:: Source information ::
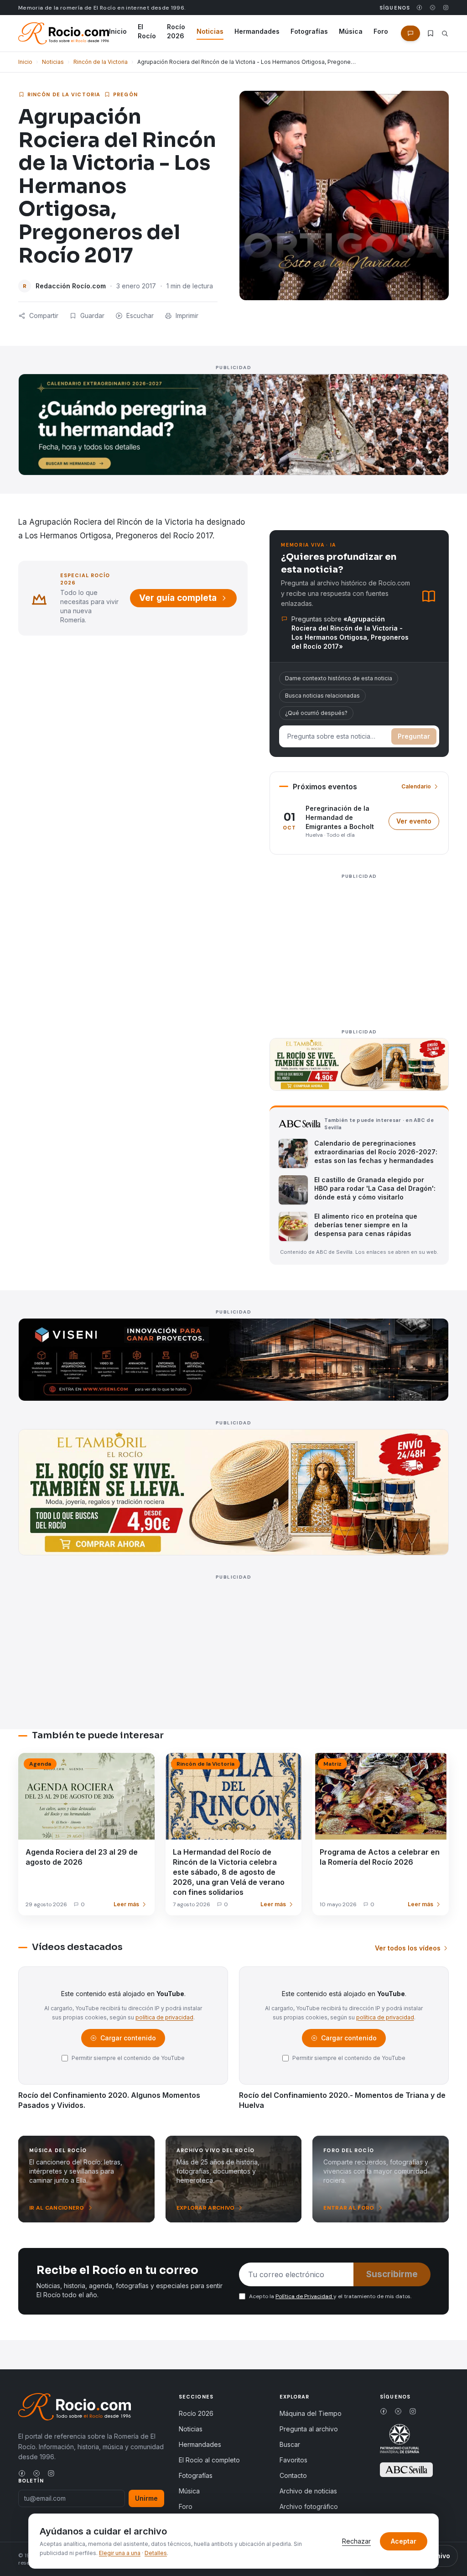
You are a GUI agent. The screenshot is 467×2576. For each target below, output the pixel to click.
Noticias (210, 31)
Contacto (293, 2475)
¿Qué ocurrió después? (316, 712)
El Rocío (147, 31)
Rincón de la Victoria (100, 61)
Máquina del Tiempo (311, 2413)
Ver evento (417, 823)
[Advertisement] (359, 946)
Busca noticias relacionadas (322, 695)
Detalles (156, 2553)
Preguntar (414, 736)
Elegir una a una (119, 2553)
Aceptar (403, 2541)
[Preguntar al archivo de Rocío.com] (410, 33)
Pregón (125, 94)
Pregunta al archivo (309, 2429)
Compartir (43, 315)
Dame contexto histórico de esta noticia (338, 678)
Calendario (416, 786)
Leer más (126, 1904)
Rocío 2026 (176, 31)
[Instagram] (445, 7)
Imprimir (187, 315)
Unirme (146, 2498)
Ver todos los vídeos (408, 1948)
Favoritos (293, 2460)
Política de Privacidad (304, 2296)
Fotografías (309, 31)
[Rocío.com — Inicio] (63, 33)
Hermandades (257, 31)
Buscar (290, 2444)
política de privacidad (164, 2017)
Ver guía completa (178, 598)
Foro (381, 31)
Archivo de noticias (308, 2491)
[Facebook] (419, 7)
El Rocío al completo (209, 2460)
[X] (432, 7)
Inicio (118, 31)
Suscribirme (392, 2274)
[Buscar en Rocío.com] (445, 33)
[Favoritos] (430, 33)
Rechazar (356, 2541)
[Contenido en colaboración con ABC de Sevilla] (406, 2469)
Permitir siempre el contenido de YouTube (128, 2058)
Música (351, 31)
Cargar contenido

:: Activity ::
All lines in the listing above that contain "Preguntar" should be shown.

:: Response area ::
Preguntar (414, 736)
[Preguntar al archivo de Rocío.com] (410, 33)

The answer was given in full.